Why Is the DNC Doing This to Me
There was precious little gained in the last round of Democratic presidential debates—we got to see Bernie Sanders and Elizabeth Warren dominate, Joe Biden look like a doddering old man, and hear a whole lot of noise from various liberal white guys who sounded a lot like Republicans. So it felt like great news that the Democratic National Committee was tightening up the rules to knock perhaps as many as half the candidates off the stage for the upcoming September debates. Alas, no golden thing can stay.
Candidates must both have 130,000 unique donors and hit two percent in four national polls to qualify for the September debates. But as Politico reported today, the DNC sent a memo to all the campaigns on Monday saying that those targets will stay in place for debates in October—meaning that even if candidates miss the September debates, they have extra time to qualify for debates a month later. This is insane! According to the site:
The DNC memo sets the deadline to reach 130,000 donors and score at 2 percent in four polls at two weeks before the October debate and starts the qualification period on June 28, the same day qualification for the September debate began. Effectively, this means all candidates who qualify for the September debate are automatically in the October debate, unless they drop out of the race. And any candidate who misses the September debate has more time to receive new donations or score 2 percent in the polls.
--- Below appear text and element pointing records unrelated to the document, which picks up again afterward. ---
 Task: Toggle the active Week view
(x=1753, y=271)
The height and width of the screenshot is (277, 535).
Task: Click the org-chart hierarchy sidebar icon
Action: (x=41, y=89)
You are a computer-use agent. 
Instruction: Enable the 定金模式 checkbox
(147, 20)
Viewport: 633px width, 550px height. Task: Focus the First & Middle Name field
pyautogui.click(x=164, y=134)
How much extra time will there be? No date was given for the fourth debate in the memo, but even an early October date would add about three weeks to the qualification period ending in late August.
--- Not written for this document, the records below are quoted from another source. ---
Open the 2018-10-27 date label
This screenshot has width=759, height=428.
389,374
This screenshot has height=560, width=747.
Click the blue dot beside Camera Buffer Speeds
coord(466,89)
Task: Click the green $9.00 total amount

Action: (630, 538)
Extending the September criteria to the October debate instead of setting new parameters could allow struggling candidates who missed the first fall debate to stay in the race for an extra few weeks to try to make it onstage in latter fall debate.
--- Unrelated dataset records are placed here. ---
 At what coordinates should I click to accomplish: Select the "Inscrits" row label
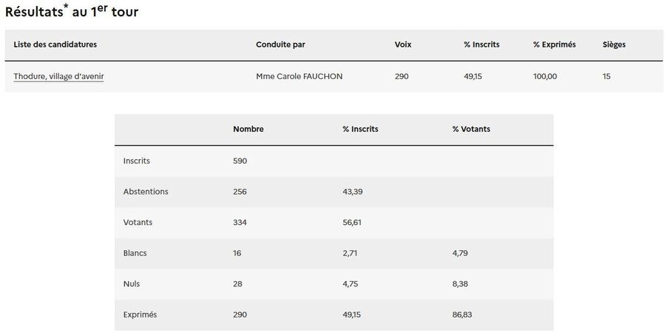[137, 161]
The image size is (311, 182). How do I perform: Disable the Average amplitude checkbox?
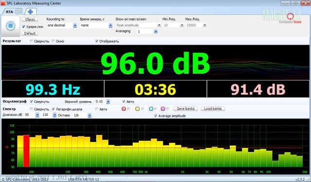pyautogui.click(x=156, y=116)
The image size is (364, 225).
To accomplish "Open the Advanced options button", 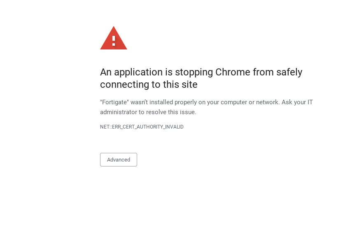I will pos(119,160).
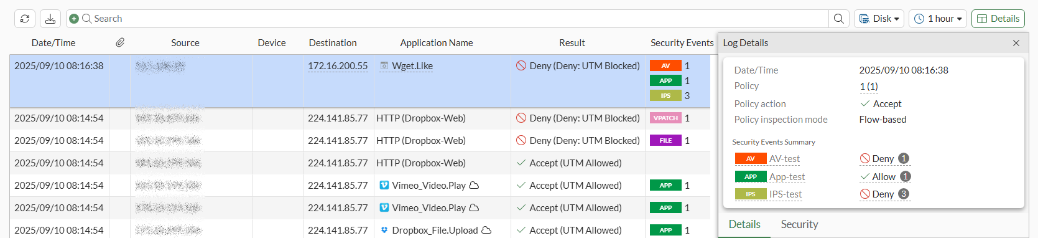Click the green add filter plus icon
This screenshot has height=238, width=1038.
coord(74,19)
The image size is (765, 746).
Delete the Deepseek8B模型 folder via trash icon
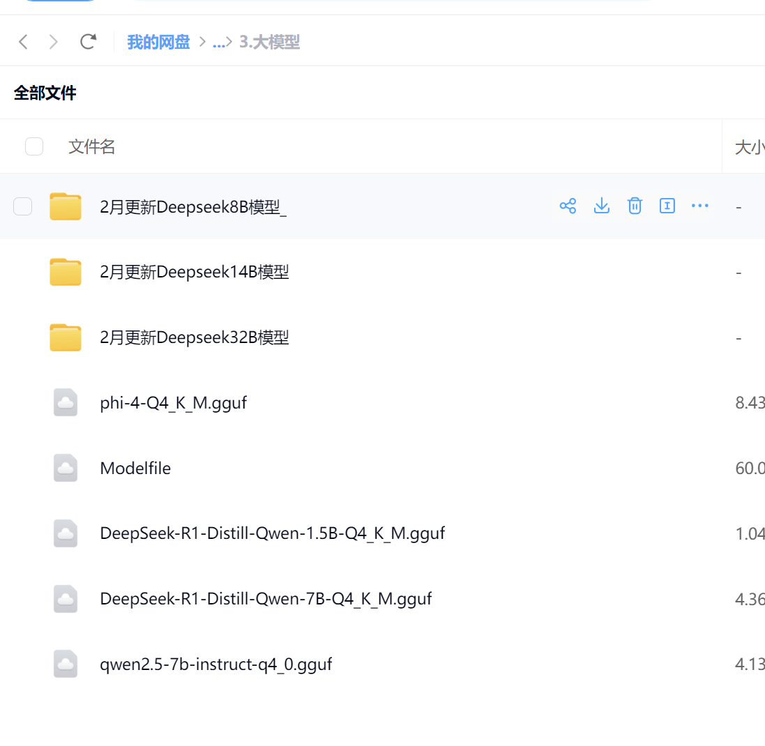(635, 206)
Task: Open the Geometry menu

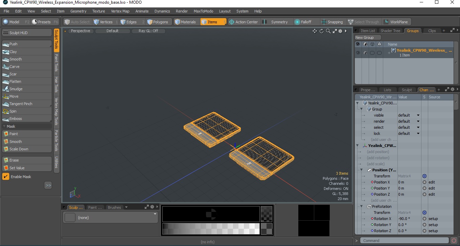Action: click(78, 11)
According to Politico’s analysis, just eight 2020 Democrats have qualified for both fall debates so far: Sanders, Warren, Biden, Cory Booker, Pete Buttigieg, Kamala Harris, Amy Klobuchar, and Beto O’Rourke. Julián Castro and Andrew Yang are also on track to qualify, per the site.
So who would this help?
But the October deadline should be welcome news for Gabbard, Steyer, and the rest of the candidates who aren’t close to qualifying. Any progress they bank toward qualifying for the September debate carries over to the October debate.
Great. What the American public needs most is the chance to hear from such nothing-candidates as Steve Bullock, Michael Bennet, or John Delaney again. If this is really about democracy—and not about ratings or, again, giving second chances to right-wing loser Dems—the DNC will take this back.